Cohabitation réussie entre humains et hirondelles

Depuis trois ans, la Ville et ses habitants ne ménagent pas leurs efforts pour cohabiter avec les hirondelles. La pergola au-dessus de la terrasse du bar Le Bon ami illustre cette volonté.

Un bilan encourageant

Depuis 2014, en partenariat avec l’association Les P’tites Natures de Brocéliande, de nombreuses actions de sensibilisation et de protection ont été organisées : journées d’animations auprès du grand public, à travers des expositions et ateliers de réalisation de nichoirs ou de protection anti-fientes.Ces actions ont connu un beau succès auprès des particuliers qui ont participé à l’installation des nids ou de protection anti-fientes sur leurs maisons et motivé d’autres habitants à les imiter.La progression constante des nidifications est significative. En 2014, 22 nids recensés dans le centre-ville. En 2015, 31 nids occupés, dont trois nichoirs. Et, en 2016, 43 nids occupés, dont six nichoirs.

Des sauvetages réussis

Les hirondelles, à leur arrivée au printemps, doivent faire face à un problème nouveau pour construire ou rénover leurs nids. Les printemps devenus de plus en plus secs et les revêtements de bitume de plus en plus nombreux, il devient très difficile pour les oiseaux de trouver la boue nécessaire à la solidité des nids.

Dès lors, ils cassent et tombent avec les poussins. Cette nouvelle problématique a entraîné plusieurs demandes de sauvetage de jeunes hirondelles aux P’tites Natures.

Après un premier essai positif en 2015, avec un lâcher de trois jeunes hirondelles de fenêtre, l’association a formé, cette année, d’autres membres de l’association, notamment La famille Garçon, et des habitants de Muël au nourrissage de juvéniles.

Trois hirondelles rustiques et une hirondelle de fenêtre ont ainsi pu être sauvées et rejoindre leur colonie. « J’ai amené les oisillons chez moi, raconte Sylvie Garçon. Et je les ai soignés jusqu’à leur envol. Je leur apprenais l’autonomie en les faisant saisir de petits vers que j’embrochais sur un pic. »

Capture

L’histoire du Bon ami

Début juin 2016, le bar Le Bon ami a dû faire face à un problème de cohabitation. En un an, les nids d’hirondelles sont passés de cinq à douze, en haut de sa façade principale.

Certes, au Bon ami, on aime ces oiseaux, mais un peu moins les salissures crassant la vitrine et la terrasse. Les P’tites Natures, la mairie et la propriétaire des lieux se sont réunis afin de constater les dégâts.

La décision est simple et la mise en oeuvre rapide : il faut simplement remplacer les protections anti-fientes, trop espacées, par une protection en harmonie avec la thématique du bar. Une pergola en bambou, que l’on peut aisément prendre pour une décoration estivale, est installée sur toute la longueur de la terrasse.

Dès lors, les clients se trouvent protégés de la chute éventuelle de fientes ou d’oisillons tombés des nids et bénéficient d’une terrasse ombragée.

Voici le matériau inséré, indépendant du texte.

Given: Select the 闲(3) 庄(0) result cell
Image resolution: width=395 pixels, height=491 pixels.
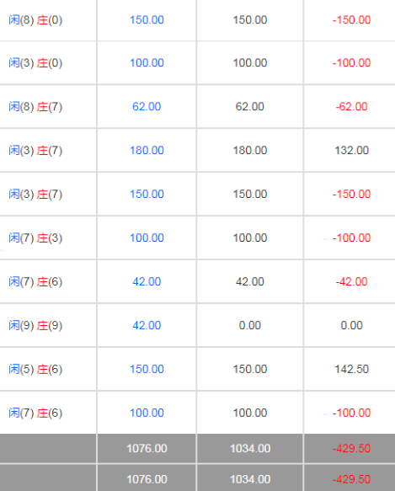Looking at the screenshot, I should 35,63.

« Les hirondelles sont reparties. L’été s’est bien passé, la pergola a très bien marché. Je suis très satisfaite », assure Anne Lochet, avant d’ajouter sur le ton de la plaisanterie : « Au début du printemps, avant l’installation de la pergola, j’ai dû remettre quatre ou cinq fois la tournée à des clients ayant reçu des fientes dans les verres. Ça ne pouvait pas durer… »

Les chauves-souris

Après avoir été déclarée commune refuge pour les hirondelles, Muel a entamé la même démarche pour les chauves-souris.

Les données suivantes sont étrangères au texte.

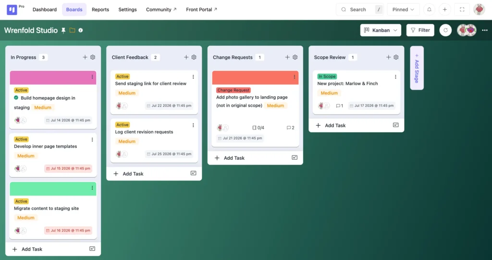Toggle completion check on Build homepage task

click(16, 98)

Le dernier conseil municipal a en effet approuvé la convention proposée par le groupe Mammalogique Breton (Gmb), en partenariat avec l’association Les P’tites Natures de Brocéliande, concernant l’établissement de refuges pour les chauves-souris sur les bâtiments communaux. Cela permettra de garantir la pérennité des colonies de chauves-souris installées dans ces locaux.